# EXTRACTED MATERIAL
* * * * *
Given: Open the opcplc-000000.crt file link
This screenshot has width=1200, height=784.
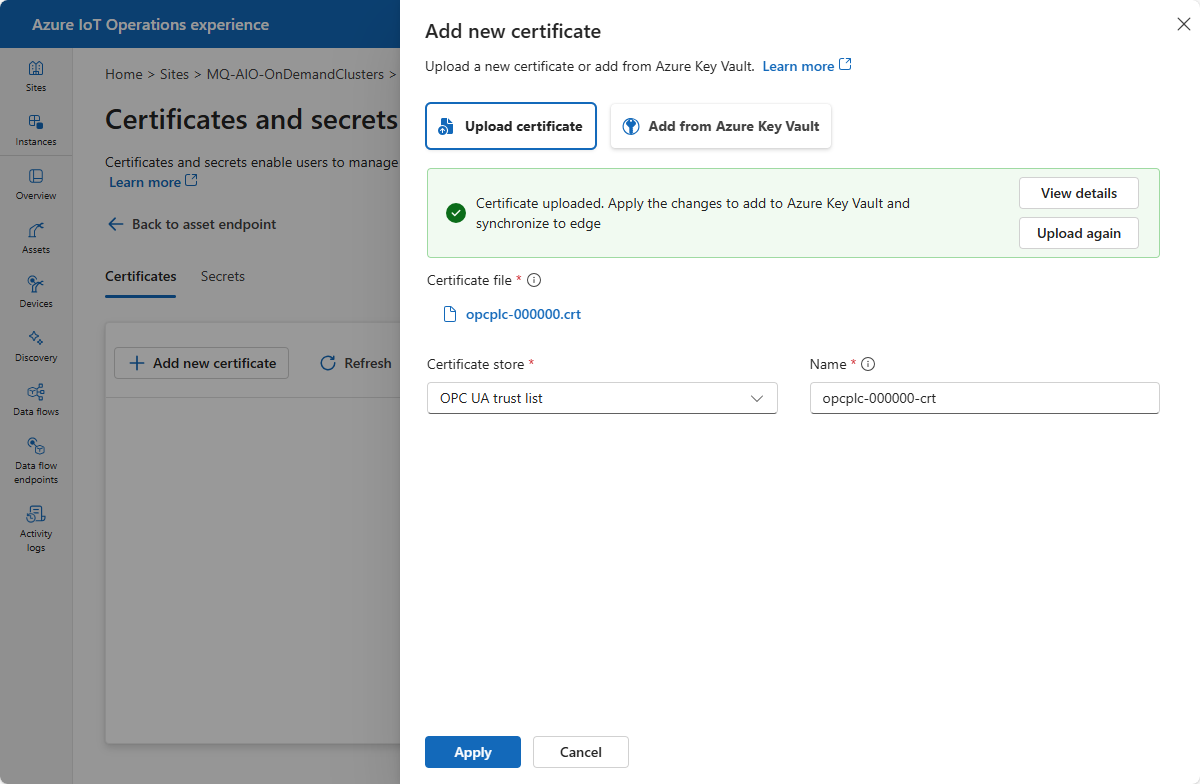Looking at the screenshot, I should tap(523, 314).
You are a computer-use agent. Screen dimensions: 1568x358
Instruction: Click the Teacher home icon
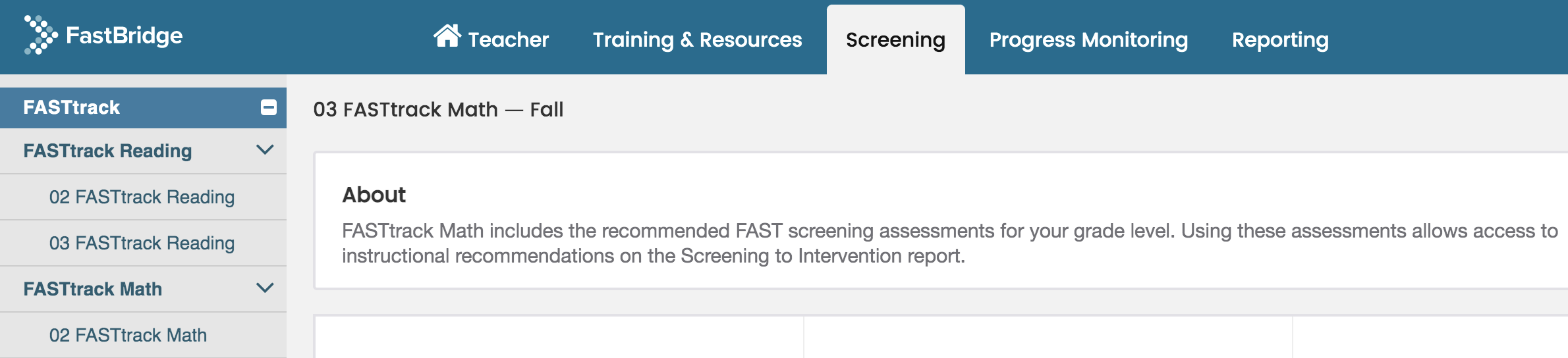pyautogui.click(x=447, y=36)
* * * * *
With the images omitted, output all entries exactly as given.

# WRITTEN REPLY
Given: Open the opcplc-000000.crt file link
This screenshot has width=1200, height=784.
Looking at the screenshot, I should tap(523, 314).
You are a computer-use agent. Screen dimensions: 1568x358
Instruction: Click the Teacher home icon
pyautogui.click(x=447, y=36)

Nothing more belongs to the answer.